Below are records; reproduce exactly the lines from the one that has "2148x1208 pixels." through the one that has "Click the hamburger", ends included, and nothing more.

»»

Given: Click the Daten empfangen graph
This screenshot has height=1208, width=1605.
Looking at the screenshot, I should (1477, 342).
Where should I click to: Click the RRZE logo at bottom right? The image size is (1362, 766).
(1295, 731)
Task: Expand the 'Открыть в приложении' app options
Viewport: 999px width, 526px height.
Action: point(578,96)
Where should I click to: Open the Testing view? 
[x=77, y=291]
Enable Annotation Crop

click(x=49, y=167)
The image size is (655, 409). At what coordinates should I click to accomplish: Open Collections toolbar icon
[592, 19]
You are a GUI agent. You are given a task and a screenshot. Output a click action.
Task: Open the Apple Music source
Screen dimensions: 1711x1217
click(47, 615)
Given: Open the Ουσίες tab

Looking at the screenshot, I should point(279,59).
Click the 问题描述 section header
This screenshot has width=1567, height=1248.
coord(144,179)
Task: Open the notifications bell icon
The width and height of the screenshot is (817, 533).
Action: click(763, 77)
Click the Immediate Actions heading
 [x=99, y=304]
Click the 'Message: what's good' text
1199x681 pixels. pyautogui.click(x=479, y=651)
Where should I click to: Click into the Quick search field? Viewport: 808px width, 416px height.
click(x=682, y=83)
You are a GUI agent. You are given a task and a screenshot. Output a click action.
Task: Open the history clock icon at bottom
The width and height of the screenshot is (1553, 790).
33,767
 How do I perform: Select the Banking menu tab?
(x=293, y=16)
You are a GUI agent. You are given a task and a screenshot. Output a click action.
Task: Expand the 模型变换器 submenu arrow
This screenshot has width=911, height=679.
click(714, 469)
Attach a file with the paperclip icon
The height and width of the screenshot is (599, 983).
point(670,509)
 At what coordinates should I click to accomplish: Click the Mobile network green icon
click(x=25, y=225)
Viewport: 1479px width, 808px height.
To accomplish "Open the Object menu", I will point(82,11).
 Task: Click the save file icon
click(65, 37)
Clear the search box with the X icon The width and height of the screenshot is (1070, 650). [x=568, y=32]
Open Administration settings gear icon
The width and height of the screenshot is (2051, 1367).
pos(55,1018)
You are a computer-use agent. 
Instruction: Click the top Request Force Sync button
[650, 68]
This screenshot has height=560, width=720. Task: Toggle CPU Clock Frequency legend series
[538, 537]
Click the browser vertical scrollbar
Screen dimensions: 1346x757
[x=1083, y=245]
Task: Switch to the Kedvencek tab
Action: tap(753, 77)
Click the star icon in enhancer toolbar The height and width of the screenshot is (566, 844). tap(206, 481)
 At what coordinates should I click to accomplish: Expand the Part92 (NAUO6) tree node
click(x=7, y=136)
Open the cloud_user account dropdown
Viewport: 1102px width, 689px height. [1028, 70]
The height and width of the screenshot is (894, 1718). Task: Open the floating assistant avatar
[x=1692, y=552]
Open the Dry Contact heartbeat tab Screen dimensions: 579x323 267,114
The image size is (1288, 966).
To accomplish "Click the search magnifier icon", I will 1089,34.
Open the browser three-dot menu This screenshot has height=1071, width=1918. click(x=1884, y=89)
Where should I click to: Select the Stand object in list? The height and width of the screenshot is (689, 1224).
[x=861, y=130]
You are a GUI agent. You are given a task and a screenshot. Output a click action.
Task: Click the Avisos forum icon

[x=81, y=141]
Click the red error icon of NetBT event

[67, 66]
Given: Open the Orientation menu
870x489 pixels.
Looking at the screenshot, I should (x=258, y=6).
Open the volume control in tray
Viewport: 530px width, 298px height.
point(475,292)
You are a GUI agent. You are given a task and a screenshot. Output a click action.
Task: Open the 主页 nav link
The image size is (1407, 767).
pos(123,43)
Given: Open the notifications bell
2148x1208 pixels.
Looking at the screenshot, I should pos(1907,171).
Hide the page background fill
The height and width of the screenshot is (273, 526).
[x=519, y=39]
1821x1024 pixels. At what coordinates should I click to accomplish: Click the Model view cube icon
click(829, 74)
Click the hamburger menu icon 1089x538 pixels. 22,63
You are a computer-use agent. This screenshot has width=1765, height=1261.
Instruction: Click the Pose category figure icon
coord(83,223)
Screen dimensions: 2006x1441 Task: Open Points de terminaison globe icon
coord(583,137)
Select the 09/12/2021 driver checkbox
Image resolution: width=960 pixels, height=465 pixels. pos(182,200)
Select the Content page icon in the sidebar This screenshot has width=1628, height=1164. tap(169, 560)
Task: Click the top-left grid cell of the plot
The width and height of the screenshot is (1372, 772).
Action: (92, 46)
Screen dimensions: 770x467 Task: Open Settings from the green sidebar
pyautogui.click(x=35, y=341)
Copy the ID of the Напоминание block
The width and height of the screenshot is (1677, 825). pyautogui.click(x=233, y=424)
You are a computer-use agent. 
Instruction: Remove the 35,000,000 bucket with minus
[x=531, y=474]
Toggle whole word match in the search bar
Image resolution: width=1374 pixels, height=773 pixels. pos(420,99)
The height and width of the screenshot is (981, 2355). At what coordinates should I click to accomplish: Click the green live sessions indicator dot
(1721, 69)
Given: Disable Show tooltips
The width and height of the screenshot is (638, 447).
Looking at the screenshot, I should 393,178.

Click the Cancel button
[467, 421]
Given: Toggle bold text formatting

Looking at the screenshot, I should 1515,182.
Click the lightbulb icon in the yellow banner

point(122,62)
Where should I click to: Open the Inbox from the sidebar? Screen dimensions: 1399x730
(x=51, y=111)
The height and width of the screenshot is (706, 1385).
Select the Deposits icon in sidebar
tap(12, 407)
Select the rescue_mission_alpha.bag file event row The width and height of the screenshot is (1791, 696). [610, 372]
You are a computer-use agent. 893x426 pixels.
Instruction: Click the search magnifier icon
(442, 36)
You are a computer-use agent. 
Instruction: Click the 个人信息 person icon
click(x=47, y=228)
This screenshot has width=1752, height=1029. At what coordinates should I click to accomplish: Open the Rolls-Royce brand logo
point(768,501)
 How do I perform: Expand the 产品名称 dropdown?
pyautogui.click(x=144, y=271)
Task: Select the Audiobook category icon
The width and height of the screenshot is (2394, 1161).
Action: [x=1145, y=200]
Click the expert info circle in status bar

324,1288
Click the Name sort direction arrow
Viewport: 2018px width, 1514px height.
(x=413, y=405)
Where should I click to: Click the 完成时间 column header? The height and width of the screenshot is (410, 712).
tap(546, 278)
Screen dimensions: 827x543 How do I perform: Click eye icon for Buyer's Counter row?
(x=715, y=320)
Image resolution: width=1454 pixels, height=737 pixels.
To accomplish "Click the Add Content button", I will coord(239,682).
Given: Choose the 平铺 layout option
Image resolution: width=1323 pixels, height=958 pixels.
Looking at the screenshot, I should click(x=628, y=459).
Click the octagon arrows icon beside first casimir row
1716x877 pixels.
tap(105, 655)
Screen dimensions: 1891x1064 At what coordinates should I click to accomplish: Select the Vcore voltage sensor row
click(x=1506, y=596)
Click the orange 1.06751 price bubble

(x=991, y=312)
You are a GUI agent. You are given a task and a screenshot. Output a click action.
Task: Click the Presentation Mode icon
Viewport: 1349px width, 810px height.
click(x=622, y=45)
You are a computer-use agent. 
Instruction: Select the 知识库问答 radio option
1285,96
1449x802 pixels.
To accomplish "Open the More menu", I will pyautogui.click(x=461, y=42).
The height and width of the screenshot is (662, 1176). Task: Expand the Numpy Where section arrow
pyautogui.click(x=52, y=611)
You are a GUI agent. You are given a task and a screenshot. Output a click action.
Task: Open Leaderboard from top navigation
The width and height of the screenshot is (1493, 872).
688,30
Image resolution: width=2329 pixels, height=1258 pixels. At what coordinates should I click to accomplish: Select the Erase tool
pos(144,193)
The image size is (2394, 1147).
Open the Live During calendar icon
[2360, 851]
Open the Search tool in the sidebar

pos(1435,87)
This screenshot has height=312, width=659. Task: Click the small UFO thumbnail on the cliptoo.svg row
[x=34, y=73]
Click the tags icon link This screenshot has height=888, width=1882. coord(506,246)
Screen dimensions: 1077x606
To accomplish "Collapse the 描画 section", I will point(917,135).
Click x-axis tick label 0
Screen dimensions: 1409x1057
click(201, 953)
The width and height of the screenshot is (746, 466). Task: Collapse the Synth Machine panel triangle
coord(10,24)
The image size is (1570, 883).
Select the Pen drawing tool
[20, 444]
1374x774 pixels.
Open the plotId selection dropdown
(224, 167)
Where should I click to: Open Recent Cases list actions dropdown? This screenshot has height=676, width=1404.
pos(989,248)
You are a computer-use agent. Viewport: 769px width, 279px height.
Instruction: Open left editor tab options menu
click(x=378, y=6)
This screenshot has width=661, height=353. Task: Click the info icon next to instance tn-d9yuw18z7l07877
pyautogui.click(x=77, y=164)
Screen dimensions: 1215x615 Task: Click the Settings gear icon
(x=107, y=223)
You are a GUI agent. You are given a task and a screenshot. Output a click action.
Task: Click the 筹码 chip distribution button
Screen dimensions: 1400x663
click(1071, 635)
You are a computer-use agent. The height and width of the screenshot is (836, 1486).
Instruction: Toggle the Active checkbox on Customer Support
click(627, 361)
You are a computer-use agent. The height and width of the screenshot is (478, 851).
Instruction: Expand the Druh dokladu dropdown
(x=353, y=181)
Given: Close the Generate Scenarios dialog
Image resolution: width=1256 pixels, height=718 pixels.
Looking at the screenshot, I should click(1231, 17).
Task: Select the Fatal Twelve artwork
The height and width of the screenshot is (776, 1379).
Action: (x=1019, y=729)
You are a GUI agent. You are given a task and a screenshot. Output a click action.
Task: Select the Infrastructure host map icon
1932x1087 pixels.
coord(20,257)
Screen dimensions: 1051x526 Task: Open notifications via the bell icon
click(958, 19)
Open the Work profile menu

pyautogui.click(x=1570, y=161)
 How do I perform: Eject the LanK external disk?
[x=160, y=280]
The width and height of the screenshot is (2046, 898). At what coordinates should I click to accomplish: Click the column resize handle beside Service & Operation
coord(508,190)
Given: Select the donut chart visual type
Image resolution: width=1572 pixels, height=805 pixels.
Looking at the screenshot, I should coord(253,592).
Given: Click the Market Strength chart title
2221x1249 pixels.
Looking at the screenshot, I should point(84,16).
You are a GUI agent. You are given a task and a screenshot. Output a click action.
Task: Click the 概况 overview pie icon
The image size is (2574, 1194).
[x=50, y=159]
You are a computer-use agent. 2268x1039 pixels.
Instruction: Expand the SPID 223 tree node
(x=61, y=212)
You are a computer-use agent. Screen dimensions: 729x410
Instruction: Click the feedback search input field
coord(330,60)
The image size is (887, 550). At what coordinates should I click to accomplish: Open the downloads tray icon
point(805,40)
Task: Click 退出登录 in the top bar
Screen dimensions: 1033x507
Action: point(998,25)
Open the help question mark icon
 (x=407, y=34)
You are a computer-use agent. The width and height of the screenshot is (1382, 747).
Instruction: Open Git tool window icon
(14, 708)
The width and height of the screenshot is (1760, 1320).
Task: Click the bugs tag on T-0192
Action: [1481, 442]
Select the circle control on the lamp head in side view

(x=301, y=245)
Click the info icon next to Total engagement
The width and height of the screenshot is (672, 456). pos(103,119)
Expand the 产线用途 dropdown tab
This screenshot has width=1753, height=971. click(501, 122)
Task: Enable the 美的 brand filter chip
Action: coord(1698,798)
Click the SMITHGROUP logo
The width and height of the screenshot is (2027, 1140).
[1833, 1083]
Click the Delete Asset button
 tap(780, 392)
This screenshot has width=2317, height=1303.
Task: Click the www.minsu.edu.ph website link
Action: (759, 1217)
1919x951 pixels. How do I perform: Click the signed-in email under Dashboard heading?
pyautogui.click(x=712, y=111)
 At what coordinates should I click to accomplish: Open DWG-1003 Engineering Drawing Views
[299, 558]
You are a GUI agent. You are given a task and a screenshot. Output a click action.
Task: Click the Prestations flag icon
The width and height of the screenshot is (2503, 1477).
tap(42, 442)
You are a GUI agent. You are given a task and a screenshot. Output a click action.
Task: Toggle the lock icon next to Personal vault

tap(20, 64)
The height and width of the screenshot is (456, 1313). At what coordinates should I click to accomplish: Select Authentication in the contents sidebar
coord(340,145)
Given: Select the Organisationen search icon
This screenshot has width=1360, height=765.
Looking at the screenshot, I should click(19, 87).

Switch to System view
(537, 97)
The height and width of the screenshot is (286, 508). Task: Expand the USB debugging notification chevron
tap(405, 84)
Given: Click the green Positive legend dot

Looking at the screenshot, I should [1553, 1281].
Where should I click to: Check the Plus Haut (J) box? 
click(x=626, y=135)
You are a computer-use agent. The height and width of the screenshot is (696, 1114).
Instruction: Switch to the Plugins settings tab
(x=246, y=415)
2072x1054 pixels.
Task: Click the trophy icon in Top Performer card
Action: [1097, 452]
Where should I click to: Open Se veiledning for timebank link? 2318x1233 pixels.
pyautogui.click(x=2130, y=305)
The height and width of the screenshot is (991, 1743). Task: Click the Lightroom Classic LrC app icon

««

**Task result:**
2148x1208 pixels.
Looking at the screenshot, I should pos(1907,171).
Hide the page background fill
The height and width of the screenshot is (273, 526).
[x=519, y=39]
1821x1024 pixels. At what coordinates should I click to accomplish: Click the Model view cube icon
click(829, 74)
Click the hamburger menu icon 1089x538 pixels. 22,63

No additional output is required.